A month later, Dr Kelly gave an interview to Panorama which was never broadcast
DAVID KELLY (SYNC)
“You happy with the voice, I’m looking presentable, OK…
In public Dr Kelly qualified any reservations he had about the Iraq dossier’s 45 minute claim by making it clear he thought that Saddam’s weapons were a threat.
INTERVIEWER (SYNC) Are they an immediate threat?
DAVID KELLY (SYNC) Yes, they are. Even if they’re not actually filled and deployed today, the capability exists to get them filled and deployed within a matter of days and weeks, and so yes, they’re a real threat.”
The war was short.
Several thousand Iraqi civilians and soldiers were killed – as well as 170 American and British troops.
ARCHIVE
MAN “Three, two, one splash…”
A tyrant was toppled though, weapons of mass destruction have yet to been found.
Three weeks after President Bush declared the war over, Dr Kelly met a BBC reporter at this London hotel.

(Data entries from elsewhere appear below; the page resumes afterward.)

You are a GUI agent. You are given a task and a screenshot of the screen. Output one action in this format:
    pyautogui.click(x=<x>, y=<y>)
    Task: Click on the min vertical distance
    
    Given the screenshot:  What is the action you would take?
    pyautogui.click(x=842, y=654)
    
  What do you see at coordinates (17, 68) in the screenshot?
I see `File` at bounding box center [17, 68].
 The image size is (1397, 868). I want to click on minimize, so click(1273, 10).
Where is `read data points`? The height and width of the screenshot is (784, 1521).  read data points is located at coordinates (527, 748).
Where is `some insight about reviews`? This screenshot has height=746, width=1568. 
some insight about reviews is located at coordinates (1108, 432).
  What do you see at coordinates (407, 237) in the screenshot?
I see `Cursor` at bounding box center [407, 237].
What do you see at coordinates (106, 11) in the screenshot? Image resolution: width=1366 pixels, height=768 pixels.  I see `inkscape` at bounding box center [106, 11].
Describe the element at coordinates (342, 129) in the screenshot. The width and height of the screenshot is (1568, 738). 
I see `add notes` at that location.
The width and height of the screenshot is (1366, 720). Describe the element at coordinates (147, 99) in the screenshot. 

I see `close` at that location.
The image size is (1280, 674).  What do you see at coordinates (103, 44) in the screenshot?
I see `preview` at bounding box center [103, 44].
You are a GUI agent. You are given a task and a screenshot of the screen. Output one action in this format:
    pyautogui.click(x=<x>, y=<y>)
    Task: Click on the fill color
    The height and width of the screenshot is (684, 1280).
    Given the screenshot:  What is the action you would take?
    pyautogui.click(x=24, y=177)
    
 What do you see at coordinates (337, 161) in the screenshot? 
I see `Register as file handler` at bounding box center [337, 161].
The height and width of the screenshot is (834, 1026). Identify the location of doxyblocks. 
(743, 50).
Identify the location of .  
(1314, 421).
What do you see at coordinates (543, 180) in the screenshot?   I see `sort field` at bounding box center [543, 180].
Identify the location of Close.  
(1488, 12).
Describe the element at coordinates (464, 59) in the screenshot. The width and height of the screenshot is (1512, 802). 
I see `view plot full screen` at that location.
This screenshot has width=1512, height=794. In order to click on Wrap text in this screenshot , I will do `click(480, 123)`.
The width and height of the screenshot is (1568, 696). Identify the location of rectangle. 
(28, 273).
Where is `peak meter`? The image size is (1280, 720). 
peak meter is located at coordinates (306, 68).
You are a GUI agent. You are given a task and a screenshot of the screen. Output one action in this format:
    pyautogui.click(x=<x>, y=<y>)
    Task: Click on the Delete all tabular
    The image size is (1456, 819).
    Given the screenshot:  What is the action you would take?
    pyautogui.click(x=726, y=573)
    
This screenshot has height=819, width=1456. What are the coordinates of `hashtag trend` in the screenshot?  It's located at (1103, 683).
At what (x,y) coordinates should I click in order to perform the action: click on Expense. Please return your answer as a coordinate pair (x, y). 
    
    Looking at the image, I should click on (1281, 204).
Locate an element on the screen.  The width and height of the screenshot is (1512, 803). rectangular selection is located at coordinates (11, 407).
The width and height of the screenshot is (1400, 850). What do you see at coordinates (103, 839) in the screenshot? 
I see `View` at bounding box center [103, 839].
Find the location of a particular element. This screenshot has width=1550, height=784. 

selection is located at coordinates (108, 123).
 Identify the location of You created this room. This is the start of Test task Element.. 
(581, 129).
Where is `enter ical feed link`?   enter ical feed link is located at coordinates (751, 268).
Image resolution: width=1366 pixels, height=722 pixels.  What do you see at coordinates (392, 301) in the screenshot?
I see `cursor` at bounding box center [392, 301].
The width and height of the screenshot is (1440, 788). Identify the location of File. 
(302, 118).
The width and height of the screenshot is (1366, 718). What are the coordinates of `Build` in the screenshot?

Neither could ever have imagined that Dr Kelly would later apparently kill himself following a titanic battle over what was – or was not - said here.
(RECONSTRUCTION)
GILLIGAN: “David, sorry I’m late…..”
Andrew Gilligan was Defence Correspondent of the Today programme.
Dr Kelly was authorised to brief journalists on technical aspects of Iraqi weapons.
According to Gilligan’s version of the conversation, he went beyond that. His private position on the dossier was different from his public one.
(RECONSTRUCTION)
GILLIGAN: D’ you mind if I take a few notes? So, back to the dossier. What happened to it? When we last met you were saying it wasn’t very exciting.
KELLY: Yes, that’s right. Until the last week it was just as I told you. It was transformed in the week before publication.
GILLIGAN: To make it sexier?
KELLY: Yes. To maker it sexier.
GILLIGAN: What do you mean? Can you give me some examples?”
What Dr Kelly said next, according to Gilligan, was a sensational allegation which led to the biggest row between the BBC and No.10 in recent history.
(RECONSTRUCTION)
KELLY: “The classic was the 45 minutes. The statement that WMD could be ready in 45 minutes was single source and most things in the dossier were double source.
GILLIGAN: How did this transformation happen?
KELLY: Campbell.
GILLIGAN: What, you know that Campbell made it up? They made it up?
KELLY: No it was real information but it was unreliable and it was in the dossier against our wishes.”
Upon these words, Gilligan based a report which amounted to an allegation of dishonesty:
..that at No.10’s behest, the government had ordered intelligence to put into the dossier – even though it probably knew the intelligence was wrong.
(RECONSTRUCTION)
VOICE “Hello Andrew – we’ll be with you in a minute
GILLIGAN OK. “
Andrew Gilligan broadcast his story a week later live from home. He was interviewed by John Humphrys and he was not reading from a script.
(RECONSTRUCTION PICTURES, ARCHIVE VOICE)
“It is now seven minutes past six. The Government is facing more questions this morning about its claims about weapons of mass destruction in Iraq… “
Gilligan had assured Dr Kelly he’d never publicly give him away as his source.